Exit Site Quickly and Safely

 

It is sometimes difficult for those outside of the abusive relationship to understand why women stay in these situations. The constant question is “Why doesn’t she just leave?” The answer is much more complicated that it appears.

 

Domestic violence takes many forms and includes many factors, some of which encourage conditions that keep a woman psychologically insecure, economically dependent and socially isolated. Some of the factors which influence a woman to remain with the batterer are described below (www.edvp.org).

 

Lack of Financial Resources – The woman who is being victimized may not have access to money or other financial resources. The batterer may have total control over all the family’s financial instruments (checking and savings accounts, money market accounts, credit cards, etc.) The victim may have been prevented from working, been fired from her job because of too many absences as a result of domestic stress or been forced to leave her job because of threats and stalking. If she has a source of income it may be insufficient to care for her and her children, cover their basic needs or give her the ability to secure lodgings, transportation, food, etc.

 

Threats of Murder – Most domestic violence victims have experienced actual assaults, physical, threats and intimidation at the hands of the abuser. The risk of death by homicide significantly increases when a woman leaves an abusive relationship. An abuser may also threaten suicide or to murder her children. The situation is especially dangerous because the batterer is not concerned with the consequences of his actions.

 

Social Stigma – Many women in domestic violence situations feel a sense of shame and failure for being in such a negative relationship.
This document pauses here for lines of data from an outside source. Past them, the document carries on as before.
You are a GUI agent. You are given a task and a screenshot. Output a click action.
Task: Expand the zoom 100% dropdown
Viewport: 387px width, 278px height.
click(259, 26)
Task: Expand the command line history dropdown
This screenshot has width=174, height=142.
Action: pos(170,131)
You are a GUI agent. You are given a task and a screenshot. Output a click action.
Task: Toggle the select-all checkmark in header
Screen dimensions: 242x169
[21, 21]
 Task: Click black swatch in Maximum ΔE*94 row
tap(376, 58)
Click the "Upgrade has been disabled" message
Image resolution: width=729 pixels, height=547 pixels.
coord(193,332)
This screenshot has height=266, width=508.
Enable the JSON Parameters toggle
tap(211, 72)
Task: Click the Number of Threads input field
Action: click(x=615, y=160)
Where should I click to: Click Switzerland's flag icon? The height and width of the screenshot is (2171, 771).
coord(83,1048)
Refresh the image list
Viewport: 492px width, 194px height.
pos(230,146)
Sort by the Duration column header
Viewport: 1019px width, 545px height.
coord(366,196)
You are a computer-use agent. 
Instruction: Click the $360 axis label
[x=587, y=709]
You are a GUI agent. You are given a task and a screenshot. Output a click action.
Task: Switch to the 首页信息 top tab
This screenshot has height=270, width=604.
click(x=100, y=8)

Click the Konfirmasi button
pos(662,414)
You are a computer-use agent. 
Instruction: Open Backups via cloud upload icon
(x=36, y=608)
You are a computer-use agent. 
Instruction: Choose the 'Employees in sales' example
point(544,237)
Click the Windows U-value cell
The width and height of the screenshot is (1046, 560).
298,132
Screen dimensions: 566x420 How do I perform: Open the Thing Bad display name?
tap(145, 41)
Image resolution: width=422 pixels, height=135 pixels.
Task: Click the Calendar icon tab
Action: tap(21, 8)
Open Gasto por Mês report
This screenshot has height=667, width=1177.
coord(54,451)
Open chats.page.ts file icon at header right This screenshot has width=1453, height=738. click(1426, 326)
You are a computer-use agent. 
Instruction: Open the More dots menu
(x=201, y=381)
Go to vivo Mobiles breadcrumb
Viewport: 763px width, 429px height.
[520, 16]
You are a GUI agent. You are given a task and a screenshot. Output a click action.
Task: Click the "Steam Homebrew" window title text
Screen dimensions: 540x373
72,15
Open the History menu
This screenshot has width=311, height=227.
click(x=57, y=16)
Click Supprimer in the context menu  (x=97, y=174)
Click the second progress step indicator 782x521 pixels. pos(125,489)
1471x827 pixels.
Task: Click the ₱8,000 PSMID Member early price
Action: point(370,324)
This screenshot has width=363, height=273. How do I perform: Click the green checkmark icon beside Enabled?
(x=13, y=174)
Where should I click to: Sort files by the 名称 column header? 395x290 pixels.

They believe that the violence is their fault and society will blame them for it. They are frightened of being further isolated from friends, families and social connections.

 

Immigration Issues – An abuser may deliberately choose not to file the required documents to legalize his partner’s immigration status; he may withdraw documents which have already been filed, destroy important records or documents and/or threaten to report her to the Immigration and Naturalization Service (INS); If English is not her primary language he may isolate her from relatives and friends who speak her language and sabotage her attempts to learn English. In this situation she is totally dependent on him to communicate with the outside world.

 

Self Blame – Many victims believe that the abuse is their fault. They feel an obligation to try and change their behavior so as not to stress their partner in the mistaken notion that this will cease the violence.

 

Desire to Keep the Family Together – Victims often believe that it is in the best interest of their children to maintain a united family, especially if the children are not suffering any physical abuse. They do not understand the emotional pressures being visited upon children as a result of the violence which many of them witness or know about. Women also fear losing custody of their children or not being able to care for or protect them.

 

Lack of Information – The victim may not know about domestic violence shelters, crisis hotline numbers or other supportive community resources. She may not believe that she can turn to family or friends, or that it would be safe to go to them.

 

Key factors cited by women who left abusive relationships include:

  • Learning about themselves and about the truth of their victimization including the batterer’s
    responsibility for the violence helped them to take action against the violence.
  • Receipt of strength or support from someone in order to leave
  • Interactions with law enforcement
  • Use of social networks to disclose the violence, (told neighbors, friends, relatives).
  • Self-defense training
  • Use of shelters, clergy, women’s groups, community support services
  • Recognition of the repetition of the pattern of abuse in their children; this insight was often the impetus for leaving their abusive partner.